In sometimes heated exchanges with council members at a budget hearing, Kelly defended his department’s counterterrorism surveillance program as well as another crime-fighting policy, the stopping, questioning and frisking of people on the street.

“I think there’s plenty of oversight,” Kelly said. He cited New York’s five district attorneys, two U.S. attorneys, a committee that investigates police corruption, the department’s own internal affairs office and a 2003 court order that governs police surveillance.

“I don’t know what more you would want,” Kelly said.

Some council members say they are deeply concerned by a series of stories by The Associated Press detailing the extent of the surveillance program, which overwhelmingly targeted Muslim ethnic groups in its hunt for suspicious activity.

Undercover police officers eavesdropped in cafes and grocery stores, infiltrated Muslim student groups and monitored the Internet activity of people as far away as Buffalo, N.Y. They set up a command center in New Brunswick, N.J. without the knowledge of the FBI or local police. They monitored people who changed their names from Arab-sounding names to more Americanized ones, created detailed catalogs of Muslim-owned businesses and recorded the license plates of worshippers at a New Jersey mosque.
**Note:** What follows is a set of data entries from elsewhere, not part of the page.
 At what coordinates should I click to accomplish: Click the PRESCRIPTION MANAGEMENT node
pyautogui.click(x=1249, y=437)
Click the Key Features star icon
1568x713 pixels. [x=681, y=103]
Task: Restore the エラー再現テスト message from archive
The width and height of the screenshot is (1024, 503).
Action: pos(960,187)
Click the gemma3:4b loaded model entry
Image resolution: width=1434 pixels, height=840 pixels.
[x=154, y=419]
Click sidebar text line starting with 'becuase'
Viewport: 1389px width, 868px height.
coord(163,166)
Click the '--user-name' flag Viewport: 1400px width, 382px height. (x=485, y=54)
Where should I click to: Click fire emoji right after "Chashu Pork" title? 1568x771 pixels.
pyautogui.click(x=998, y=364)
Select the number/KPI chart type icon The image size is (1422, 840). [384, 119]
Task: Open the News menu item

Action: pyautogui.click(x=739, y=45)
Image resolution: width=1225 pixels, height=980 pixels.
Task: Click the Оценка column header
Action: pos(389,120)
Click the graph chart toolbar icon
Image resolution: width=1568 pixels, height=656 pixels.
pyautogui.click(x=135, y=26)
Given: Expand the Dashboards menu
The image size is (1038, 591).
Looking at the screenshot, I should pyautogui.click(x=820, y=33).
Some people whose names have appeared in the police reports are worried that such notes could damage their lives if the information were ever leaked or misused.

Legal changes since 9/11 have left the police department’s Intelligence Division with too little supervision, said Brad Lander, a Democratic council member from Brooklyn.

“We have many blind spots in our understanding of the NYPD,” Lander said Thursday.

A 1985 court settlement, known as the Handschu Guidelines, set strict time limits for investigations, imposed rules on the kinds of records police could keep and created a three-person body to oversee such investigations.

But after the 9/11 attacks, the NYPD persuaded a judge to give it more freedom. The resulting order, known as the Modified Handschu Guidelines, did away with the three-member body and most of the restrictions in 2003. Kelly said Thursday that his department “scrupulously” follows the new, more lax guidelines.

Lander and council member Jumaane Williams said they are working on a bill that would create a police inspector-general with broad subpoena powers to review surveillance operations. The council members said they were studying similar posts in other cities.

Thursday’s hearing sometimes grew tense, as Kelly sparred with council members over the surveillance program and the department’s “stop-and-frisk” policy.

“You don’t have any answers. You criticize but you don’t have any answers,” Kelly shot back at Williams.

Police made a record 684,330 street stops last year, and 87 percent of those targeted were either black or Hispanic. On Thursday, Kelly said the policy was saving the lives of minorities, since they are disproportionately victims of violent crime.